WHAT THE TASK ASKS: Omit the pictures while printing every entry below exactly as given.
-------- EXCERPTED DATA
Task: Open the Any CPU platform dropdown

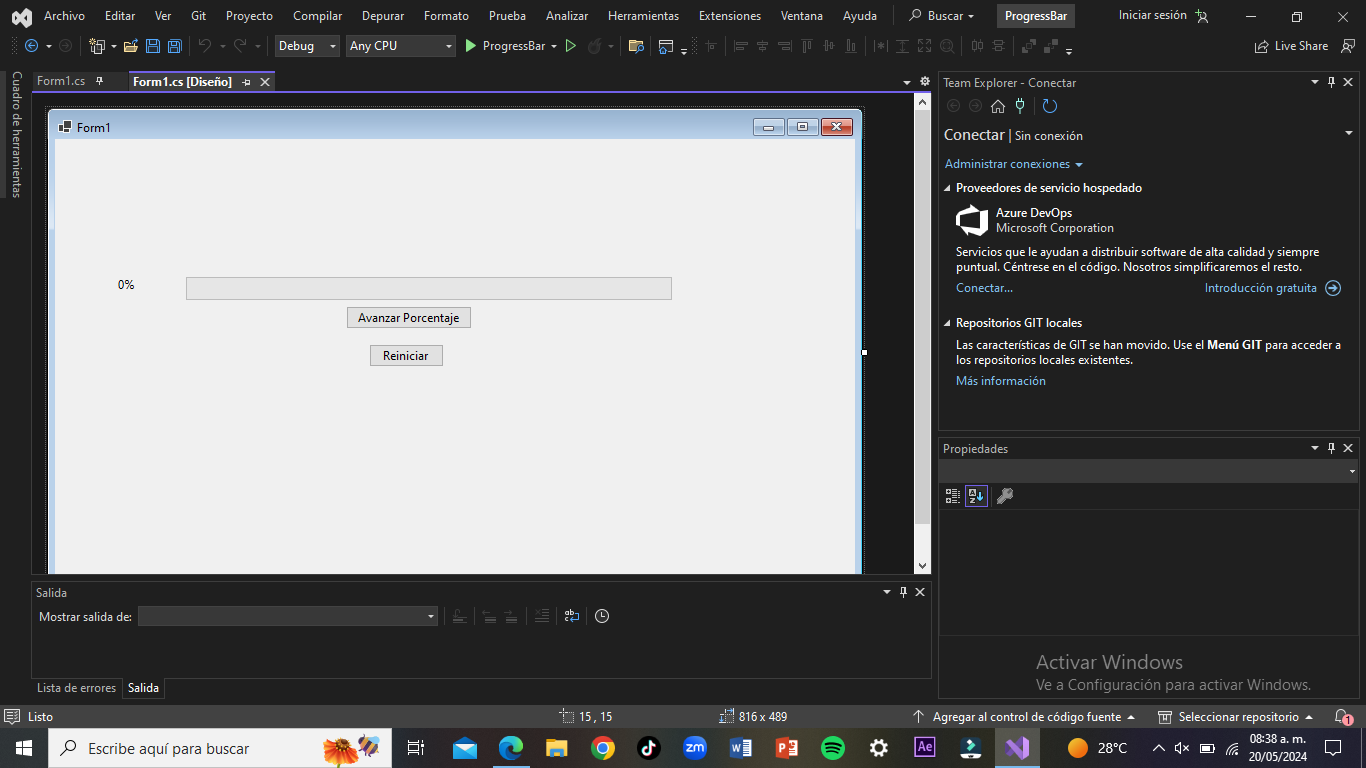Action: pos(400,46)
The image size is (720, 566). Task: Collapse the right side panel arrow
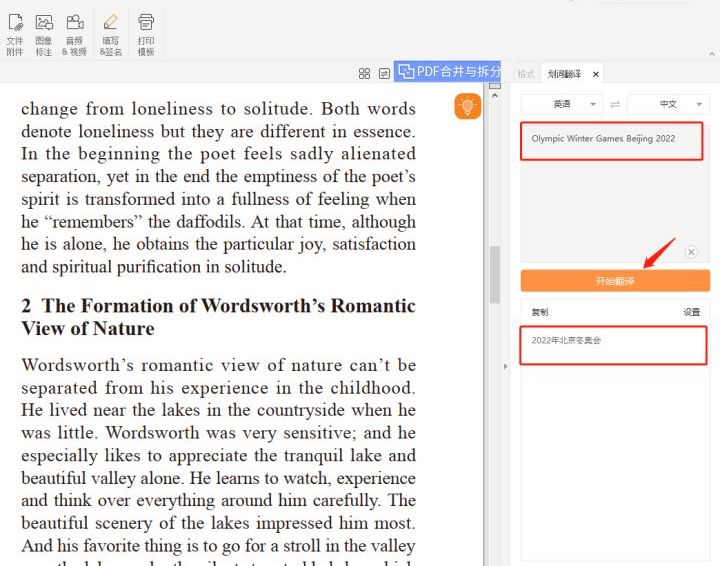(504, 367)
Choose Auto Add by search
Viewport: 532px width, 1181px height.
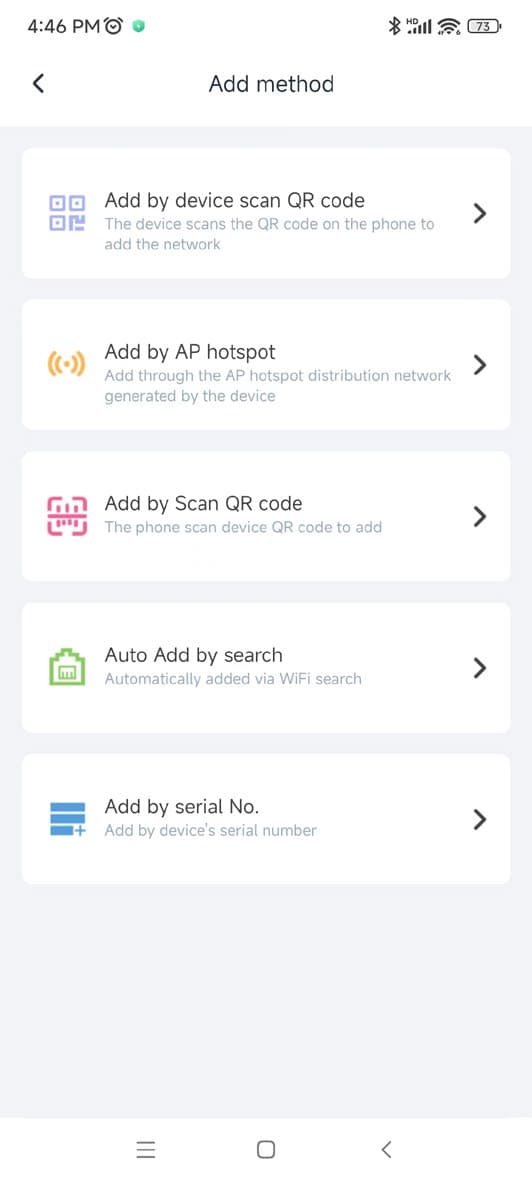click(266, 667)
----------------
SOLVED PROBLEM:
Task: Open the Any CPU platform dropdown

Action: pos(400,46)
The image size is (720, 566). Task: Collapse the right side panel arrow
(504, 367)
Choose Auto Add by search
Viewport: 532px width, 1181px height.
click(266, 667)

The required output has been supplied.